◆ **HOW TO COMPLETE THIS TASK**
What is needed here is every record, retyped without any change.

◆ **SUPPLIED RECORDS**
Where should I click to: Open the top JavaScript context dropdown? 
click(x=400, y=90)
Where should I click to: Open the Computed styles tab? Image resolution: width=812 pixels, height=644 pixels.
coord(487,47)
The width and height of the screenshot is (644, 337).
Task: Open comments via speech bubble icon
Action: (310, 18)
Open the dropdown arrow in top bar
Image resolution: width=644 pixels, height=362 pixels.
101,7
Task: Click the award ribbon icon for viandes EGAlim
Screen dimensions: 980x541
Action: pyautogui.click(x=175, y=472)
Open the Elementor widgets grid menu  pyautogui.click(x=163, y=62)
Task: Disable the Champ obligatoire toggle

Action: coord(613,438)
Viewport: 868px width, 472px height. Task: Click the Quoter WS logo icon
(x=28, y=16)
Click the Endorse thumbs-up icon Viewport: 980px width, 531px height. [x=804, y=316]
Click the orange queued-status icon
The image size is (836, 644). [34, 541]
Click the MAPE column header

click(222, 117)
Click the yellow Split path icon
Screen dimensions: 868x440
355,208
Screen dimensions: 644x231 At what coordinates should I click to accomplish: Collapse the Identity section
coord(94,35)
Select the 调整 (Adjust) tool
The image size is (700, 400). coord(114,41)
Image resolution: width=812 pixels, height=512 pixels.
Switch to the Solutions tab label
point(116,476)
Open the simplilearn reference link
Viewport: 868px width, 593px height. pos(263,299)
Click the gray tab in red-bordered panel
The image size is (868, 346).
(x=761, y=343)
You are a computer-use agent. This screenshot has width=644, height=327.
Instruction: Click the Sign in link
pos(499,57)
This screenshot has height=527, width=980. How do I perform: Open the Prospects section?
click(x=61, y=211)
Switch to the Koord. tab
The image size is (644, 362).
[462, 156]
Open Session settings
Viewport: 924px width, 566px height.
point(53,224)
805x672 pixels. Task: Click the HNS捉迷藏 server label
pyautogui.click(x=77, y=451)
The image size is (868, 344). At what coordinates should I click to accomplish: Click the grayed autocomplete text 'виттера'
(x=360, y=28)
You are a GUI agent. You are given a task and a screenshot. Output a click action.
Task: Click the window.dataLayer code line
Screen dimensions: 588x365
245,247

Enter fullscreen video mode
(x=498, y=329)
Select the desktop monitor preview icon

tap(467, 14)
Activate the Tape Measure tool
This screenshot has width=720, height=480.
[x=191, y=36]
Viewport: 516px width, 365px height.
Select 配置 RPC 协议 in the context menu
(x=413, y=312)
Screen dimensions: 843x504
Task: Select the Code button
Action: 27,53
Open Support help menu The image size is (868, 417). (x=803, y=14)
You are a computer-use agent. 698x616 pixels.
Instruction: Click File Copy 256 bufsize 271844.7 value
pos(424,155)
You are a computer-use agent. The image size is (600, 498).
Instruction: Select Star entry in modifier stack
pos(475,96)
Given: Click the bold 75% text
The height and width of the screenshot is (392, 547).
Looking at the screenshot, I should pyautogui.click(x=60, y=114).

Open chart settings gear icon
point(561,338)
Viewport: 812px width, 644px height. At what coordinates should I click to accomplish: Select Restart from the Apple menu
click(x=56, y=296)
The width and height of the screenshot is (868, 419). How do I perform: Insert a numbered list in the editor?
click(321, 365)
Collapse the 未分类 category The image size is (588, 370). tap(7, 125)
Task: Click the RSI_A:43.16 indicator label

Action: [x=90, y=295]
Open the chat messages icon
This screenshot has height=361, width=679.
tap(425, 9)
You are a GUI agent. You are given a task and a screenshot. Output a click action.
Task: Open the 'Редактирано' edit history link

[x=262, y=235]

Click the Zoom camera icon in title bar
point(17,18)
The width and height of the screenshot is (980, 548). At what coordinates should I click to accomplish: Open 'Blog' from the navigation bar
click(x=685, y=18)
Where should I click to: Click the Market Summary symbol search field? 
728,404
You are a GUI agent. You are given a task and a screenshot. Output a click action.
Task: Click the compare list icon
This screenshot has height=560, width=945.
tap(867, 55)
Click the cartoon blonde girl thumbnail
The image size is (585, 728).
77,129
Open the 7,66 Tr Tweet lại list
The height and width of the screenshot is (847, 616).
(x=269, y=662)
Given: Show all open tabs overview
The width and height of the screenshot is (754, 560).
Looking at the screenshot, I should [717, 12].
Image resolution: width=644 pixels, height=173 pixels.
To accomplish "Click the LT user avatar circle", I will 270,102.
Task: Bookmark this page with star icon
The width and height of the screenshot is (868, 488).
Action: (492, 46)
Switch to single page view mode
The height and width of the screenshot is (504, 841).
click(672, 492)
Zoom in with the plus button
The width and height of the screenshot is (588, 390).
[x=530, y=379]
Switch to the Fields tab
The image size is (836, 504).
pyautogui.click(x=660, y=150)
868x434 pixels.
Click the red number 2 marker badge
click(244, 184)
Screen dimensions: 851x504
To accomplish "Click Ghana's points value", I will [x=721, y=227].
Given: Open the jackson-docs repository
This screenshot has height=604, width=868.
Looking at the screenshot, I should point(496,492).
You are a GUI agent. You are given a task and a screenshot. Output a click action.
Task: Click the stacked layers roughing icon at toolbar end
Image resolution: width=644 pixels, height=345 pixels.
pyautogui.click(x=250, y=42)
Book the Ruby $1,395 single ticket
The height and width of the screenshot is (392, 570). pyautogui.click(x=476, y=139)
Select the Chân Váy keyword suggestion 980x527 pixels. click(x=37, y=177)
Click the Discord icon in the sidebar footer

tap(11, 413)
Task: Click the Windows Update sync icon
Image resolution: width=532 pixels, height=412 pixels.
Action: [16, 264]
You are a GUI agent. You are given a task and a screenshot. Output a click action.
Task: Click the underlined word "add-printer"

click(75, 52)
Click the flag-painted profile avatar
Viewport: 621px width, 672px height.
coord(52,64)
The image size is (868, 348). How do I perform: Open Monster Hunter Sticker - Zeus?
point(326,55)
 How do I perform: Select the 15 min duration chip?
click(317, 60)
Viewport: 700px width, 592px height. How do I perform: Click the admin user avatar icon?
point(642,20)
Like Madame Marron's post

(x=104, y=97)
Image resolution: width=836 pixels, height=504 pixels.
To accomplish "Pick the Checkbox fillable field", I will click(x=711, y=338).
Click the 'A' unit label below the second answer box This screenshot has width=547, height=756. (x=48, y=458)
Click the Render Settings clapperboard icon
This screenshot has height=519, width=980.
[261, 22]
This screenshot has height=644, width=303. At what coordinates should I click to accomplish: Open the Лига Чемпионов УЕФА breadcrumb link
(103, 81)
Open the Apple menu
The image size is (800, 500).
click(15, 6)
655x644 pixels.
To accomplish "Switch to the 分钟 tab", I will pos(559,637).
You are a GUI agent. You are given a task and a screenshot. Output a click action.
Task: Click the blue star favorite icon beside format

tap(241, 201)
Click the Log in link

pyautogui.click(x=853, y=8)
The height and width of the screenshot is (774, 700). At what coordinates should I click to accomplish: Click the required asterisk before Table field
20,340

◆ **EXERCISE SOLUTION**
Where should I click to: Open the top JavaScript context dropdown? 
click(x=400, y=90)
Where should I click to: Open the Computed styles tab? Image resolution: width=812 pixels, height=644 pixels.
coord(487,47)
The width and height of the screenshot is (644, 337).
Task: Open comments via speech bubble icon
Action: (310, 18)
Open the dropdown arrow in top bar
Image resolution: width=644 pixels, height=362 pixels.
101,7
Task: Click the award ribbon icon for viandes EGAlim
Screen dimensions: 980x541
Action: pyautogui.click(x=175, y=472)
Open the Elementor widgets grid menu  pyautogui.click(x=163, y=62)
Task: Disable the Champ obligatoire toggle

Action: coord(613,438)
Viewport: 868px width, 472px height. Task: Click the Quoter WS logo icon
(x=28, y=16)
Click the Endorse thumbs-up icon Viewport: 980px width, 531px height. [x=804, y=316]
Click the orange queued-status icon
The image size is (836, 644). [34, 541]
Click the MAPE column header

click(222, 117)
Click the yellow Split path icon
Screen dimensions: 868x440
355,208
Screen dimensions: 644x231 At what coordinates should I click to accomplish: Collapse the Identity section
coord(94,35)
Select the 调整 (Adjust) tool
The image size is (700, 400). coord(114,41)
Image resolution: width=812 pixels, height=512 pixels.
Switch to the Solutions tab label
point(116,476)
Open the simplilearn reference link
Viewport: 868px width, 593px height. pos(263,299)
Click the gray tab in red-bordered panel
The image size is (868, 346).
(x=761, y=343)
You are a computer-use agent. This screenshot has width=644, height=327.
Instruction: Click the Sign in link
pos(499,57)
This screenshot has height=527, width=980. How do I perform: Open the Prospects section?
click(x=61, y=211)
Switch to the Koord. tab
The image size is (644, 362).
[462, 156]
Open Session settings
Viewport: 924px width, 566px height.
point(53,224)
805x672 pixels. Task: Click the HNS捉迷藏 server label
pyautogui.click(x=77, y=451)
The image size is (868, 344). At what coordinates should I click to accomplish: Click the grayed autocomplete text 'виттера'
(x=360, y=28)
You are a GUI agent. You are given a task and a screenshot. Output a click action.
Task: Click the window.dataLayer code line
Screen dimensions: 588x365
245,247

Enter fullscreen video mode
(x=498, y=329)
Select the desktop monitor preview icon

tap(467, 14)
Activate the Tape Measure tool
This screenshot has width=720, height=480.
[x=191, y=36]
Viewport: 516px width, 365px height.
Select 配置 RPC 协议 in the context menu
(x=413, y=312)
Screen dimensions: 843x504
Task: Select the Code button
Action: 27,53
Open Support help menu The image size is (868, 417). (x=803, y=14)
You are a computer-use agent. 698x616 pixels.
Instruction: Click File Copy 256 bufsize 271844.7 value
pos(424,155)
You are a computer-use agent. The image size is (600, 498).
Instruction: Select Star entry in modifier stack
pos(475,96)
Given: Click the bold 75% text
The height and width of the screenshot is (392, 547).
Looking at the screenshot, I should pyautogui.click(x=60, y=114).

Open chart settings gear icon
point(561,338)
Viewport: 812px width, 644px height. At what coordinates should I click to accomplish: Select Restart from the Apple menu
click(x=56, y=296)
The width and height of the screenshot is (868, 419). How do I perform: Insert a numbered list in the editor?
click(321, 365)
Collapse the 未分类 category The image size is (588, 370). tap(7, 125)
Task: Click the RSI_A:43.16 indicator label

Action: [x=90, y=295]
Open the chat messages icon
This screenshot has height=361, width=679.
tap(425, 9)
You are a GUI agent. You are given a task and a screenshot. Output a click action.
Task: Open the 'Редактирано' edit history link

[x=262, y=235]

Click the Zoom camera icon in title bar
point(17,18)
The width and height of the screenshot is (980, 548). At what coordinates should I click to accomplish: Open 'Blog' from the navigation bar
click(x=685, y=18)
Where should I click to: Click the Market Summary symbol search field? 
728,404
You are a GUI agent. You are given a task and a screenshot. Output a click action.
Task: Click the compare list icon
This screenshot has height=560, width=945.
tap(867, 55)
Click the cartoon blonde girl thumbnail
The image size is (585, 728).
77,129
Open the 7,66 Tr Tweet lại list
The height and width of the screenshot is (847, 616).
(x=269, y=662)
Given: Show all open tabs overview
The width and height of the screenshot is (754, 560).
Looking at the screenshot, I should [717, 12].
Image resolution: width=644 pixels, height=173 pixels.
To accomplish "Click the LT user avatar circle", I will 270,102.
Task: Bookmark this page with star icon
The width and height of the screenshot is (868, 488).
Action: (492, 46)
Switch to single page view mode
The height and width of the screenshot is (504, 841).
click(672, 492)
Zoom in with the plus button
The width and height of the screenshot is (588, 390).
[x=530, y=379]
Switch to the Fields tab
The image size is (836, 504).
pyautogui.click(x=660, y=150)
868x434 pixels.
Click the red number 2 marker badge
click(244, 184)
Screen dimensions: 851x504
To accomplish "Click Ghana's points value", I will [x=721, y=227].
Given: Open the jackson-docs repository
This screenshot has height=604, width=868.
Looking at the screenshot, I should point(496,492).
You are a GUI agent. You are given a task and a screenshot. Output a click action.
Task: Click the stacked layers roughing icon at toolbar end
Image resolution: width=644 pixels, height=345 pixels.
pyautogui.click(x=250, y=42)
Book the Ruby $1,395 single ticket
The height and width of the screenshot is (392, 570). pyautogui.click(x=476, y=139)
Select the Chân Váy keyword suggestion 980x527 pixels. click(x=37, y=177)
Click the Discord icon in the sidebar footer

tap(11, 413)
Task: Click the Windows Update sync icon
Image resolution: width=532 pixels, height=412 pixels.
Action: [16, 264]
You are a GUI agent. You are given a task and a screenshot. Output a click action.
Task: Click the underlined word "add-printer"

click(75, 52)
Click the flag-painted profile avatar
Viewport: 621px width, 672px height.
coord(52,64)
The image size is (868, 348). How do I perform: Open Monster Hunter Sticker - Zeus?
point(326,55)
 How do I perform: Select the 15 min duration chip?
click(317, 60)
Viewport: 700px width, 592px height. How do I perform: Click the admin user avatar icon?
point(642,20)
Like Madame Marron's post

(x=104, y=97)
Image resolution: width=836 pixels, height=504 pixels.
To accomplish "Pick the Checkbox fillable field", I will click(x=711, y=338).
Click the 'A' unit label below the second answer box This screenshot has width=547, height=756. (x=48, y=458)
Click the Render Settings clapperboard icon
This screenshot has height=519, width=980.
[261, 22]
This screenshot has height=644, width=303. At what coordinates should I click to accomplish: Open the Лига Чемпионов УЕФА breadcrumb link
(103, 81)
Open the Apple menu
The image size is (800, 500).
click(15, 6)
655x644 pixels.
To accomplish "Switch to the 分钟 tab", I will pos(559,637).
You are a GUI agent. You are given a task and a screenshot. Output a click action.
Task: Click the blue star favorite icon beside format

tap(241, 201)
Click the Log in link

pyautogui.click(x=853, y=8)
The height and width of the screenshot is (774, 700). At what coordinates should I click to accomplish: Click the required asterisk before Table field
20,340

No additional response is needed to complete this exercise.